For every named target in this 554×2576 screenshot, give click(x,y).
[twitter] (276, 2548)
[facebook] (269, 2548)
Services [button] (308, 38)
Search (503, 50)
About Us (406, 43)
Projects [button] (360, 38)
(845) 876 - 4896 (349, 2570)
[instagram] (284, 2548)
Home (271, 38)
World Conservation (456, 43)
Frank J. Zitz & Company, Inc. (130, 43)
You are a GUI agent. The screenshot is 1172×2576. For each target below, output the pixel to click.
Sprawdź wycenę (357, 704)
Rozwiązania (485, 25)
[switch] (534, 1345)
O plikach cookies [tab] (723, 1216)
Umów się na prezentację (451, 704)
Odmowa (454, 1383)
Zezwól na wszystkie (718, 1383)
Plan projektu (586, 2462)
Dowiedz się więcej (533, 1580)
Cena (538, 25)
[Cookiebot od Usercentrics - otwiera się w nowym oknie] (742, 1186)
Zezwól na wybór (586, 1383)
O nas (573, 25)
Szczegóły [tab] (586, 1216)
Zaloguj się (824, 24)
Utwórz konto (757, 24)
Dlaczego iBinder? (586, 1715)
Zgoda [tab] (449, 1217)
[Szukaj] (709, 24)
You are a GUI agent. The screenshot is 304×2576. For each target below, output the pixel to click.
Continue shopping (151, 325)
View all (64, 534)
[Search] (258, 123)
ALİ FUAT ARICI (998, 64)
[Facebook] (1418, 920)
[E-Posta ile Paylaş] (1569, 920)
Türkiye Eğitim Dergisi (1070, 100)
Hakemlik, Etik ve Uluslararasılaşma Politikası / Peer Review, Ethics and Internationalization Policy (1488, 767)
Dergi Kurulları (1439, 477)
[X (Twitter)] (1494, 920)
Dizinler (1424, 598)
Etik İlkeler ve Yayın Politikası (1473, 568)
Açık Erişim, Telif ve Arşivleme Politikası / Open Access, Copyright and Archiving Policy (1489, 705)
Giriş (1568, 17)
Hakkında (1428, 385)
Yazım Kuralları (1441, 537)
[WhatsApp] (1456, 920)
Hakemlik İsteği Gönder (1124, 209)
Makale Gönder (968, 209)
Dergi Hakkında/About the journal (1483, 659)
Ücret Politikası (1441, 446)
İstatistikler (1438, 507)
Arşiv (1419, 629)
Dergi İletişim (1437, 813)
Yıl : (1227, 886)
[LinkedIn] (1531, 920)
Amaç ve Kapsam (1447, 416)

* [Problem]
Please find every line in the records that contains the word "Gönder", and copy it out.

* [Problem solution]
Hakemlik İsteği Gönder (1124, 209)
Makale Gönder (968, 209)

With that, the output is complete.